Your answer should consist of every line in the records that holds "computer".

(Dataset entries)

****

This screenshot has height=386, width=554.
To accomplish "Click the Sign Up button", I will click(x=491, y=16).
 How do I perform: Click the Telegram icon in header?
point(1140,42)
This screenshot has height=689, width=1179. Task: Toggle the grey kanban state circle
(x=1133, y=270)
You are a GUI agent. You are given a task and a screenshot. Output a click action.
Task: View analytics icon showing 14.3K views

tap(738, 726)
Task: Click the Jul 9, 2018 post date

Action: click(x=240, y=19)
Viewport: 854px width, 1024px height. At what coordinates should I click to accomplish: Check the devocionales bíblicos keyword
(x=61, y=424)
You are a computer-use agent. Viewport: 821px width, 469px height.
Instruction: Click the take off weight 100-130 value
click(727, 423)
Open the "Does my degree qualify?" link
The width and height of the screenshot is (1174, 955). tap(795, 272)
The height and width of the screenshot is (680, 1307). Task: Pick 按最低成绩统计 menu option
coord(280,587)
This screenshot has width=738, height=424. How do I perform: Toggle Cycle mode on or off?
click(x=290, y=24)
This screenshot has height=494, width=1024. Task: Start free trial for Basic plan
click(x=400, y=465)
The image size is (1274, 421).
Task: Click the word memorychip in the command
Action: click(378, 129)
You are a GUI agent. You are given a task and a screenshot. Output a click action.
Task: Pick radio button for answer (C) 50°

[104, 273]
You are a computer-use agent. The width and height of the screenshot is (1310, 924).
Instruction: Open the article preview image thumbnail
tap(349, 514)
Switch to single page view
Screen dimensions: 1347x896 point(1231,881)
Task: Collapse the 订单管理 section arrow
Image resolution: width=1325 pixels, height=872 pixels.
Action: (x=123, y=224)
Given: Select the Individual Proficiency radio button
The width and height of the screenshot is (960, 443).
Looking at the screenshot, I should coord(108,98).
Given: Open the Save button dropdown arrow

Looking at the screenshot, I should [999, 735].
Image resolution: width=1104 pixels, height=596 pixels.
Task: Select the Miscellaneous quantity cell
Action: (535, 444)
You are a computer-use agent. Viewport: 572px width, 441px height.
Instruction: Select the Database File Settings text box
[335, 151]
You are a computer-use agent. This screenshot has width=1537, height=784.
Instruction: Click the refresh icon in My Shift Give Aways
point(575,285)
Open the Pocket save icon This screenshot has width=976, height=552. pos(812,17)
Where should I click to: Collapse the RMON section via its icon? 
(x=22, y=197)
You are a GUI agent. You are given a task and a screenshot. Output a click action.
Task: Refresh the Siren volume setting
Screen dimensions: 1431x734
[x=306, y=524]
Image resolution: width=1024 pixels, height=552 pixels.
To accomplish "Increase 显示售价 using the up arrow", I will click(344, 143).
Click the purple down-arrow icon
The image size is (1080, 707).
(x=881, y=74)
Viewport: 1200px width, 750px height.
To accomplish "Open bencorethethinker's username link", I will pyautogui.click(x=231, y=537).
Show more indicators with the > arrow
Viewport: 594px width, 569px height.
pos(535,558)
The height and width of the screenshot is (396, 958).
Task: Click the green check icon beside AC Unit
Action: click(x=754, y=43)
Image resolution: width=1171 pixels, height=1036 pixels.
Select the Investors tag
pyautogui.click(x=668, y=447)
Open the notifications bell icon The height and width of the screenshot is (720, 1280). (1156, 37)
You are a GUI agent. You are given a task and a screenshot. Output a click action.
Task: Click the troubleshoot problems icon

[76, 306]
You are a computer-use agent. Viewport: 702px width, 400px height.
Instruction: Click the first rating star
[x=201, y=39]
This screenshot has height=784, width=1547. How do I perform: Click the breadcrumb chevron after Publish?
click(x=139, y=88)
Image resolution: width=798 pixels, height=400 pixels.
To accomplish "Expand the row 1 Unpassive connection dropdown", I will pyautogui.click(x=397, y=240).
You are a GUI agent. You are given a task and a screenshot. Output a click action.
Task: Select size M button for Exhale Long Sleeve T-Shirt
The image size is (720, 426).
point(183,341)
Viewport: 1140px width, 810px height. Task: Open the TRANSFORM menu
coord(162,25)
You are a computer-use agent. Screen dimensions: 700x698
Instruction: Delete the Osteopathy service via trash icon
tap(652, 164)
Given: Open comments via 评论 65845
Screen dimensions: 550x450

****

- **FINISHED EXERCISE**
You are a computer-use agent. Viewport: 821px width, 469px height.
You are a computer-use agent. The width and height of the screenshot is (1310, 924).
You are a computer-use agent. Viewport: 572px width, 441px height.
You are a computer-use agent. This screenshot has width=1537, height=784.
You are a computer-use agent. Viewport: 702px width, 400px height.
You are a computer-use agent. Screen dimensions: 700x698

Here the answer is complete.